3. Combat the current trend to privatize health services and to shift the burden of costs to those whose needs are greatest. In backward countries such as the United States, the public must insist on a universal comprehensive health plan, paid for through progressive taxation.

4. Demand radical cut-back of military expenditures, and lobby for laws to prohibit or severely restrict the sale of weapons of war, especially those that cause indiscriminate personal harm (such as landmines). Such laws would reduce health-destroying casualties and free-up money for the common good.

5. Advocate new methods to redistribute wealth for public benefit. One method with great potential is the so-called "Tobin Tax." Every day more than 1.5 trillion dollars changes hands through the so-called "Global Casino," as rich people endeavor to multiply their wealth through speculative international trade of currencies and venture capital. Worldwide, 300 times as much money is traded daily through such non-productive speculative transactions as changes hands for actual services and production. The proposed Tobin Tax -- which would levy a 0.1 percent tax on all international financial transactions -- could provide more than one billion dollars of revenue per day. If well directed, this huge revenue could pay for the basic health- and poverty related needs of everyone on earth whose needs remain un-met.

6. Interventions like the Tobin Tax, at best, are stopgap measures. Our long-term goal must be to: Transform our cruelly inequitable economic order into one which is fairer, more health-promoting, and more sustainable. To approach Health for All, basic health services must become available to everyone, regardless of their ability to pay. And equally important, society must embrace policies which assure that all people can have a decent quality of life.

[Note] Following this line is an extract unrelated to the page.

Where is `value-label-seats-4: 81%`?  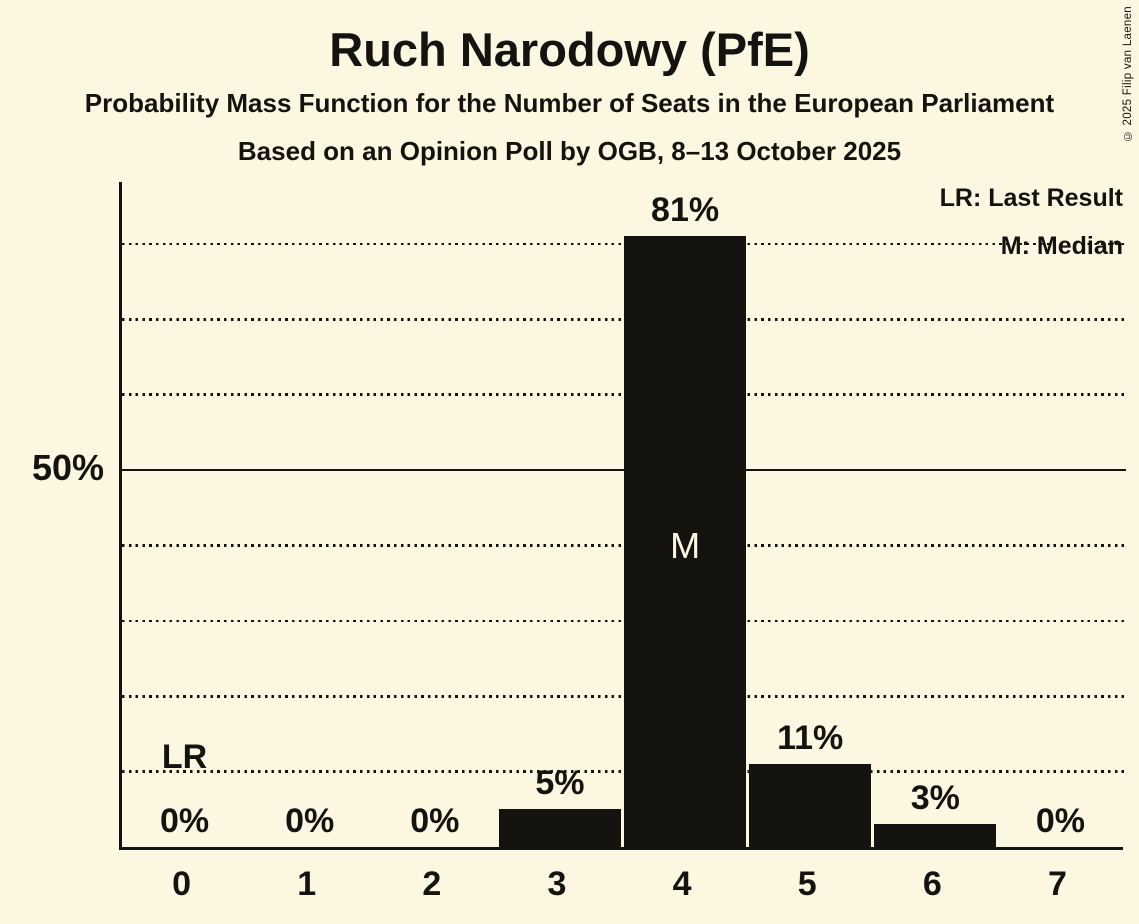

The first requirement for health is sufficient food. Today the world has more hungry children than ever before. A family's ability to feed itself with dignity and self-determination depends on conditions such as fair distribution of land, opportunities for employment, and fair wages. In short, health rights depend upon a spectrum of other human rights.


Conclusion: Health is not for sale!

In closing, I would like to stress that if health is ever to be a human right, it must cease to be a commercial product, bought and sold in the marketplace. Medical research and development should be guided not by the profit motive, but by what ails or endangers the largest number of people. It is unethical for pharmaceutical companies to reap huge profits through legalized price-fixing of life-saving drugs. It is equally unconscionable for money-hungry politicians to threaten trade sanctions against poor countries that dare to produce and distribute such drugs at affordable costs.

In last analysis, to assure health as a human right, the whole globalized market system -- with its byproduct of increased poverty and ill-health -- needs to be reexamined, regulated, and eventually transformed, so that well-being of the people and the planet becomes a top priority. As individuals, communities, and nations, we need to evolve a sense of concern and compassion for one another. Those of us who happen to be more fortunate today must learn to collectively give a hand to those who happen to be less fortunate. In short, humanity must become one big extended family -- celebrating our marvelous diversity, yet making sure that each one of us has the freedom, equal rights, and a fair share of basic resources -- so that we can determine our destiny and sustain our health.